Skye, Skye, Skye. Seven months old. BABY BABY BABY OOOH BABY BABY BABY OOOH. Justin Beiber loves my daughter. His new hit, "Baby" Is dedicated to her. God, I hate that kid. I bet Kellyanne loves him. So, although I'm losing my baby, there are some perks to her being 7 months old. Yesterday, on Easter morning, she sat up all by herself. Both of the kids looked freaking ADORABLE in their Easter outfits. And I also had a pretty awesome dress cause my friend Brennah designs clothes and she made me a bucnh of sexy maternity clothes.

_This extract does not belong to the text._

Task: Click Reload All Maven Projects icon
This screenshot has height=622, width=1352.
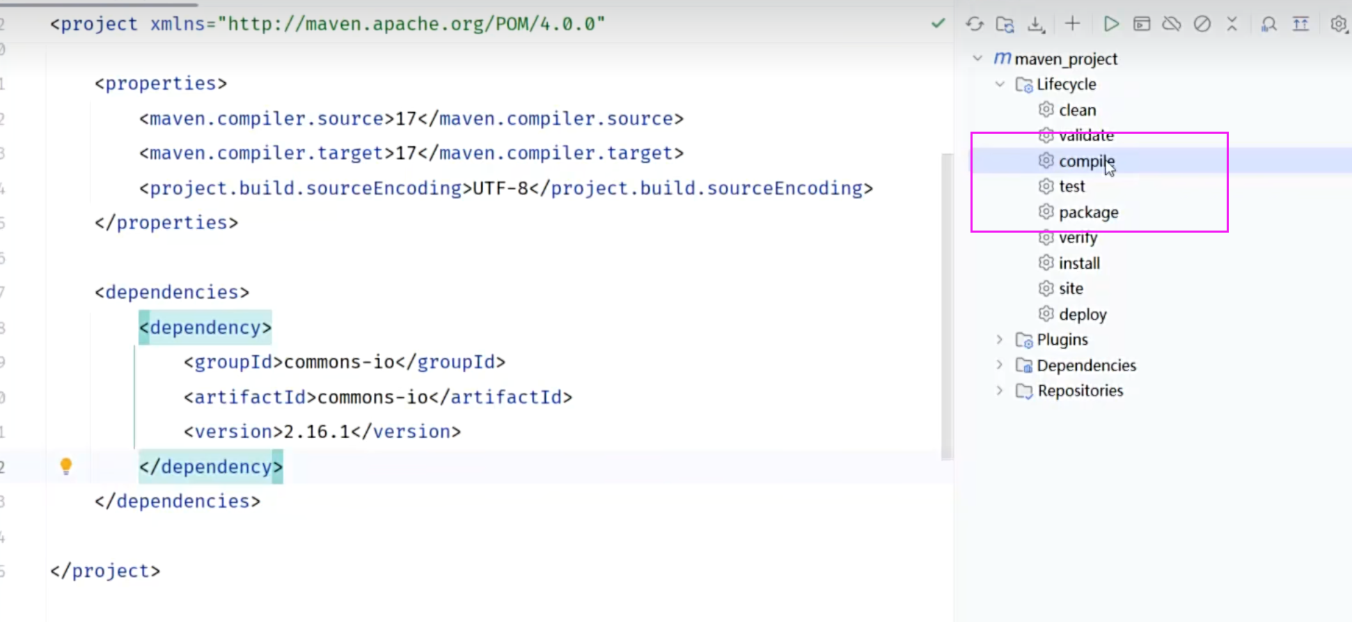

So, we've been happy. Easter was swell. I hope yours was, too.
Cole, Cole, Cole. What a dick.
YOU KNOW YOUR HUSBANDS STARTING TO ACT LIKE YOUR LITTLE BROTHER WHEN...
-He wants to wake up at 4:59am to go on an Easter Egg Hunt.
- He jumps up and down by the back door with your little brother chanting "EGG TIME EGG TIME EGG TIM!!"
- He lets his son get chocolate all over his face, tie, and outfit. In fact, he encourages it.
- He pushes Pregnant Maria in the pool un expectedly.
- He dresses up in a giant bunny suit and scares his son.
- He forces you to wear bunny ears ALL DAY LONG.
Oh yes, he did all of these things on Easter. How could I haven fallen in love with such an idiot? Please tell me ZackLove, cause I dont know why I did. I dont know why I am.
Now, enough about this boys- this is about Skye. Beautiful baby Skye who can sit up and give the camera the most adorable faces. (no, she wasnt wearing this dress all day. Its a bathing suit.)